(EXTRACTED MATERIAL)
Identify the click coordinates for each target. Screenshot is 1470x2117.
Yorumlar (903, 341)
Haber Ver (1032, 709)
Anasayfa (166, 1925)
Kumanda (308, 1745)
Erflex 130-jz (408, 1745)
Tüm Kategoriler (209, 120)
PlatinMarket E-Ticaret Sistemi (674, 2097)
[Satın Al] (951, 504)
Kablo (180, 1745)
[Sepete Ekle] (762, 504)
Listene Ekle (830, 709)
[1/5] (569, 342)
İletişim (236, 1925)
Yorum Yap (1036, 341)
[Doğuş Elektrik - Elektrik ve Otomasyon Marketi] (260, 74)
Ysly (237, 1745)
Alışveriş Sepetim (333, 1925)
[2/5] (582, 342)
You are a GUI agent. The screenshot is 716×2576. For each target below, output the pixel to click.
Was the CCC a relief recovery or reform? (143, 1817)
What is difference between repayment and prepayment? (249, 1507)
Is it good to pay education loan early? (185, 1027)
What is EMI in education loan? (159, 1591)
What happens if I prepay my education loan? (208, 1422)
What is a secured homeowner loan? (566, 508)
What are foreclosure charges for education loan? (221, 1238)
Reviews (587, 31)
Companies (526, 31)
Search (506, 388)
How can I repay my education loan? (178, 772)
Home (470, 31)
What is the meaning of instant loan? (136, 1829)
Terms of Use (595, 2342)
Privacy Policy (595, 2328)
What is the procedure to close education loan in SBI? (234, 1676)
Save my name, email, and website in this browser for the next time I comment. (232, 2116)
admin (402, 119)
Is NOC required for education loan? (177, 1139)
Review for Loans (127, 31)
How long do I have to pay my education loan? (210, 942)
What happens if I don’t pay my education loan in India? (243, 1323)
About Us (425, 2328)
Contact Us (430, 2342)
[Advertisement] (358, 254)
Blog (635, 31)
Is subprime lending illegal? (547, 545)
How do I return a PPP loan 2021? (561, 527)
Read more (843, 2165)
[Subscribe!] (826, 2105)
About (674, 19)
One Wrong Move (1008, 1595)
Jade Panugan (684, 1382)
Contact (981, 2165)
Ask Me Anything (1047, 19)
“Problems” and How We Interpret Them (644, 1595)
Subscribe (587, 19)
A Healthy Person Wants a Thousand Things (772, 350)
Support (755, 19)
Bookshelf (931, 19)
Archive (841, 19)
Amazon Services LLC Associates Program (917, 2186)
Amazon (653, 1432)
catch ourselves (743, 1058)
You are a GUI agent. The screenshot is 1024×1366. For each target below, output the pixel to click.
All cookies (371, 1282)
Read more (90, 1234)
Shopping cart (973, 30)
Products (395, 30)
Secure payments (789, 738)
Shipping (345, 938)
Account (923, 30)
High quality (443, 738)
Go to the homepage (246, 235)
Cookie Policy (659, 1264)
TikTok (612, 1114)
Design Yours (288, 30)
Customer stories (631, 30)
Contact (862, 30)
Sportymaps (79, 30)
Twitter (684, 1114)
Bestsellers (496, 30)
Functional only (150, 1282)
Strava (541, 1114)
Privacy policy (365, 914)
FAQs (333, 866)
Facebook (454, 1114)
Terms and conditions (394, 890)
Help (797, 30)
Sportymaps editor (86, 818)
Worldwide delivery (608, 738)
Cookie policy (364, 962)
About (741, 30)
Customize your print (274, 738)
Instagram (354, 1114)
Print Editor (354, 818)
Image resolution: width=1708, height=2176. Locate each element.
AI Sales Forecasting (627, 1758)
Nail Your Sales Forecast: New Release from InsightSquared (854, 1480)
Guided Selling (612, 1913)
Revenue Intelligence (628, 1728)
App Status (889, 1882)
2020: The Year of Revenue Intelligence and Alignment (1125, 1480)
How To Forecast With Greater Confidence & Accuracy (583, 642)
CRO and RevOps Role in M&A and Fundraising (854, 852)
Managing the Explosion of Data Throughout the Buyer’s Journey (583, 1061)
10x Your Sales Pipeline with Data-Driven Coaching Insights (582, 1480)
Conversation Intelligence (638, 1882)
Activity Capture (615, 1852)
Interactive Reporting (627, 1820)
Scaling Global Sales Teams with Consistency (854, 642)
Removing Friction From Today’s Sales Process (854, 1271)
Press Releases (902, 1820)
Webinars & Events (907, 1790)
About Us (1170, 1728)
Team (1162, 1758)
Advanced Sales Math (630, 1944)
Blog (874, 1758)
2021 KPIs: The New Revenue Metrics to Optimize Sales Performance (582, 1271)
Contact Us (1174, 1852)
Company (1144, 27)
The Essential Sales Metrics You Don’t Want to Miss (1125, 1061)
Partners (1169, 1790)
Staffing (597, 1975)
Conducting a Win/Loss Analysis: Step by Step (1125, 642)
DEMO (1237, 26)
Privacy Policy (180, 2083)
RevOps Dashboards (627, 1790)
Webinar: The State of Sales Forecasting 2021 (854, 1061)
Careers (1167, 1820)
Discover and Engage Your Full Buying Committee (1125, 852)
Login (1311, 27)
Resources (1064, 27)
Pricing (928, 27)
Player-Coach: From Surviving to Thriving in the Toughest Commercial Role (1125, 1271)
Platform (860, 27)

(YOUR OBJECTIVE)
When a line in the records holds the string "Revenue", copy that line.

(WRITTEN REPLY)
Revenue Intelligence (628, 1728)
2020: The Year of Revenue Intelligence and Alignment (1125, 1480)
2021 KPIs: The New Revenue Metrics to Optimize Sales Performance (582, 1271)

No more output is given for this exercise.